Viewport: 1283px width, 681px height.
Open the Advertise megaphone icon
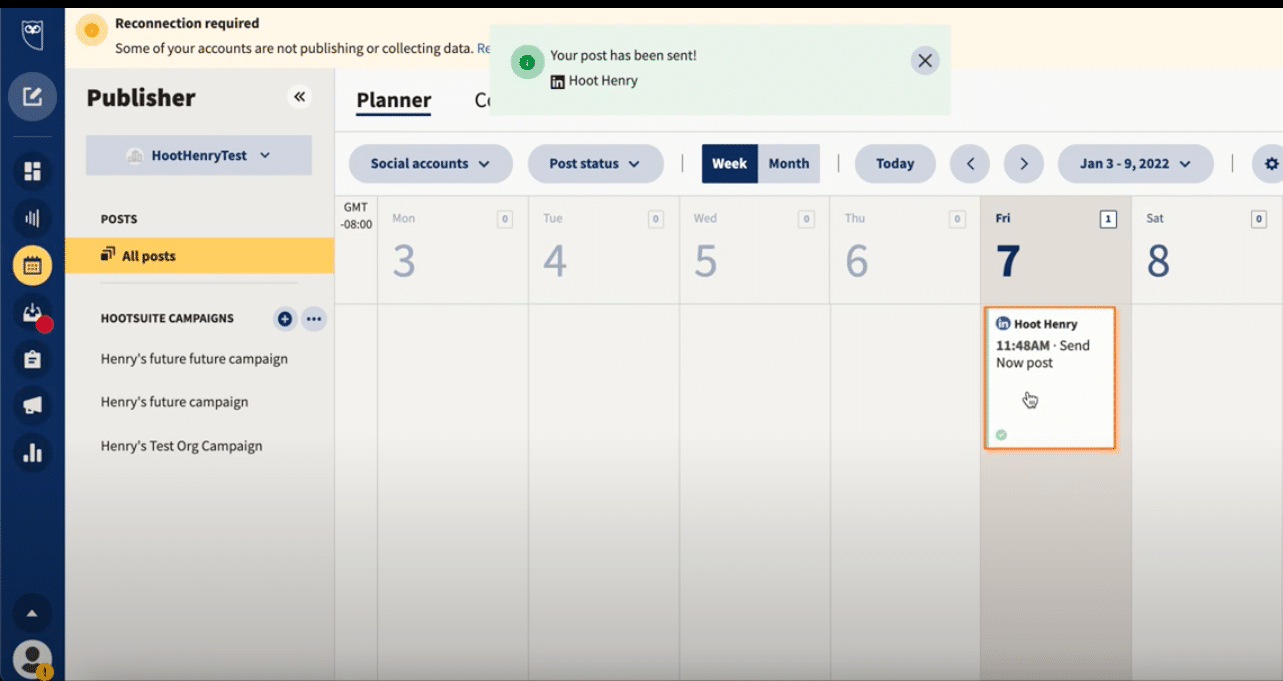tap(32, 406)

--

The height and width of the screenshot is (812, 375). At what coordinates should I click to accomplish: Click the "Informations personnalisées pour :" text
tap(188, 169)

---

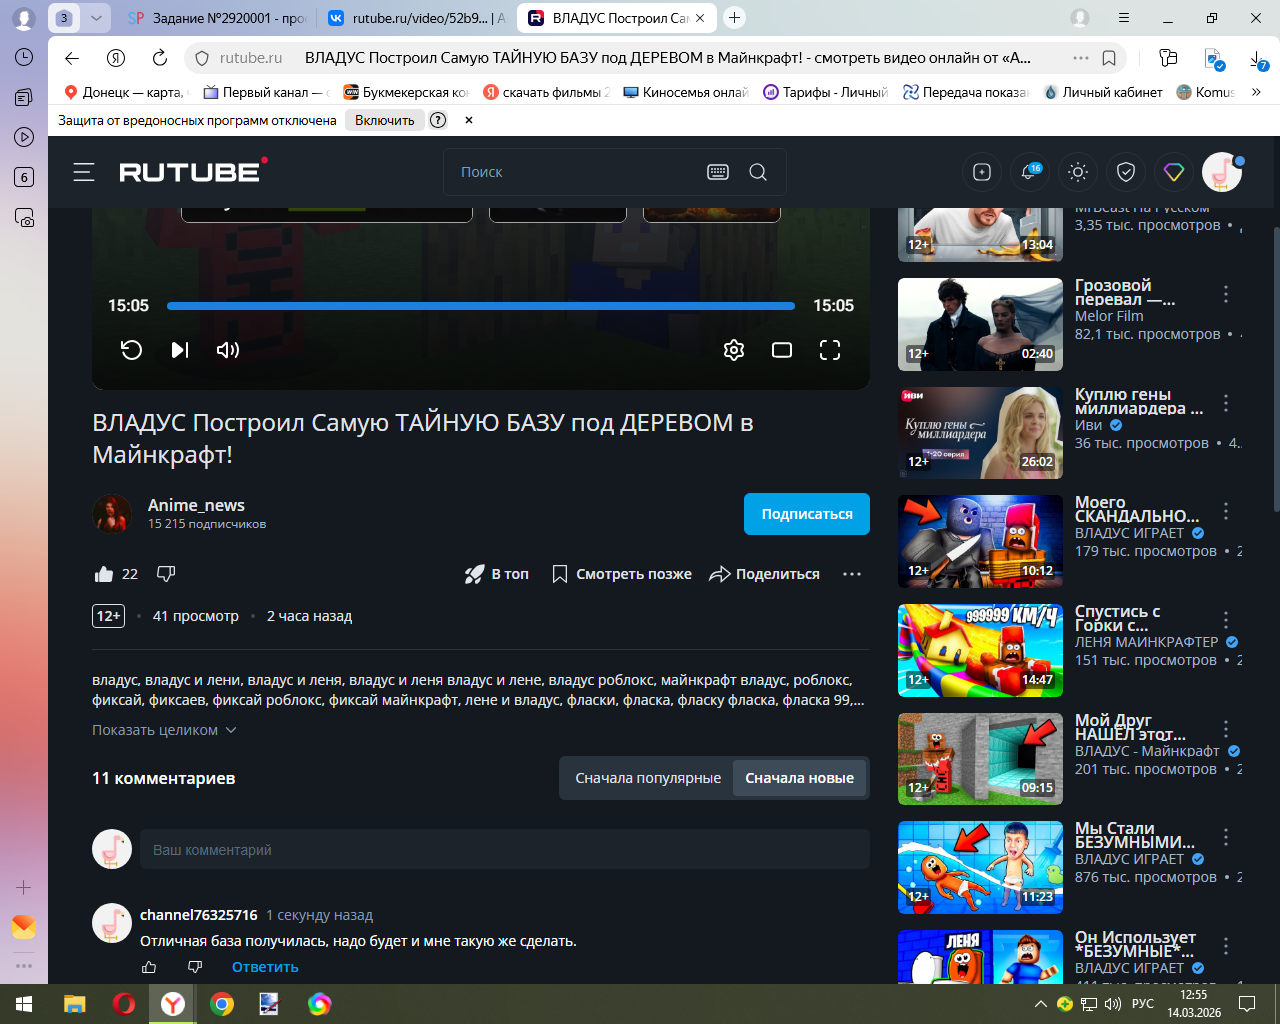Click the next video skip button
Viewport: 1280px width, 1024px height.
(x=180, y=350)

> What is asked
Swap "height and width" for "size" in the records, starting at the line that contains "The height and" and stopping after the line that contains "tap(188, 169)". Give back only those lines, with everything else left as it is.

> Solution for this task
The size of the screenshot is (812, 375). At what coordinates should I click to accomplish: Click the "Informations personnalisées pour :" text
tap(188, 169)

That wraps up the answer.